我指著那珠子道:“此珠材質特殊,光滑異常,不小心踩到,必然摔一大跟頭。且顏色深綠,兼數種近似雜色,放在同色的老舊路麵上,不易使人覺察。若換了其他球狀物,如珍珠、翡翠,還有貴妃娘娘說的鵝卵石之類,首先顏色不大匹配。其次,那些東西都比不上案上這顆珠子光滑圓潤。須知皇後娘娘身懷有孕,抬儀駕的太監為求穩當,步子皆邁得很碎很小心,普通玩意兒,根本滑不倒他們。”

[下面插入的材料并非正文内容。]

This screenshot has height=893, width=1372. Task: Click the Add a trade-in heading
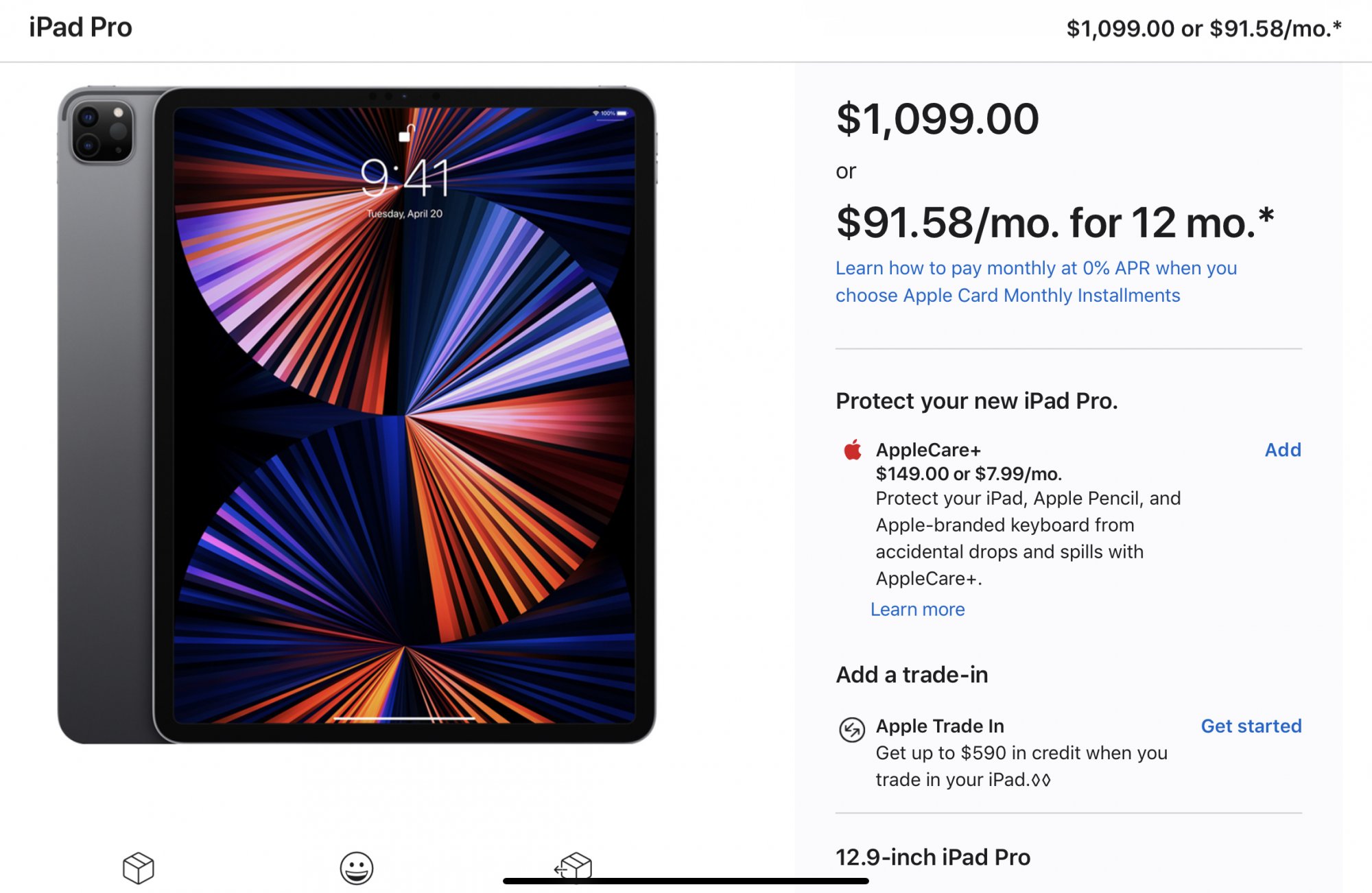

皇後讚許道:“萬禦侍所說不錯,這珠子名叫玻璃,最先由三保太監鄭和自西洋取來,另攜了燒玻璃人,為我大明工匠講解。曾祖爺本欲造玻璃廠,大量生產,但因工藝複雜,無法完全掌握,最終棄了念頭。因為珍貴,後妃之中,唯有本宮與周貴妃各得一顆。本宮亦與周貴妃一樣,小心保存,所以這珠子,無論如何也落不到旁人的手去。”
這便是皇後今日問罪周貴妃的理由。
周貴妃臉色一變,眼中的委屈似潮水般洶湧地外泄,可那份委屈裏,分明帶著一絲猶豫的閃爍。那不是原生的怯懦,是害怕真相被戳穿的恐懼。她怕隱藏不住,深深地埋下了頭:“皇上,臣妾沒有做過。別說臣妾沒有那個心,就算臣妾有,也不至於搬起石頭砸自己的腳。”
後背的疼痛時時刻刻都在折磨著我,皇後娘娘更因此事受驚。皇上既問了我,我便沒有沉默的道理。
“有時候反其道而行之,亦不失為一個摘清自己的好辦法。”
“你……”周貴妃顫抖著,麵色青白,“你血口噴人!”
我搖搖頭道:“奴婢隻是就事論事。如果貴妃娘娘想要證明清白,就請告訴皇上、皇後,玻璃珠是何時丟失,當時的情景如何?”
周貴妃的臉色漸漸衰敗,像一株花,驟然失去了顏色,枯萎、凋零。她被四季碾過,由春到冬,整個人猶如被冰封,身子慢慢地僵硬。就連一雙眼睛,也徹底沒了神采。